[Data listing]

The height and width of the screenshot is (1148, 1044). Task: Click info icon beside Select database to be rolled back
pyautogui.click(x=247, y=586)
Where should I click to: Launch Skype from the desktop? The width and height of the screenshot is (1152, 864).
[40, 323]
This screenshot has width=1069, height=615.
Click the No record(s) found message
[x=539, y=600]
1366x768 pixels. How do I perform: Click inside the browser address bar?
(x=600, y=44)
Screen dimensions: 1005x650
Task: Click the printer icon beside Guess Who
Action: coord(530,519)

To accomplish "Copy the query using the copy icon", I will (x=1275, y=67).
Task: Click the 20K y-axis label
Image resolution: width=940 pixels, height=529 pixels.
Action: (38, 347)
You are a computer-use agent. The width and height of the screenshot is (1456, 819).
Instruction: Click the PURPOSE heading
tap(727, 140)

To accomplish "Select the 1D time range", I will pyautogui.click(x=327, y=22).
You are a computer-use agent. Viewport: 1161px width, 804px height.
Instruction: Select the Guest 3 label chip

[Written request] Lay out every line of the data listing above as a numbered list, omitting the blank lines.

[Right answer]
1. The height and width of the screenshot is (1148, 1044). Task: Click info icon beside Select database to be rolled back
2. pyautogui.click(x=247, y=586)
3. Where should I click to: Launch Skype from the desktop? The width and height of the screenshot is (1152, 864).
4. [40, 323]
5. This screenshot has width=1069, height=615.
6. Click the No record(s) found message
7. [x=539, y=600]
8. 1366x768 pixels. How do I perform: Click inside the browser address bar?
9. (x=600, y=44)
10. Screen dimensions: 1005x650
11. Task: Click the printer icon beside Guess Who
12. Action: coord(530,519)
13. To accomplish "Copy the query using the copy icon", I will (x=1275, y=67).
14. Task: Click the 20K y-axis label
15. Image resolution: width=940 pixels, height=529 pixels.
16. Action: (38, 347)
17. You are a computer-use agent. The width and height of the screenshot is (1456, 819).
18. Instruction: Click the PURPOSE heading
19. tap(727, 140)
20. To accomplish "Select the 1D time range", I will pyautogui.click(x=327, y=22).
21. You are a computer-use agent. Viewport: 1161px width, 804px height.
22. Instruction: Select the Guest 3 label chip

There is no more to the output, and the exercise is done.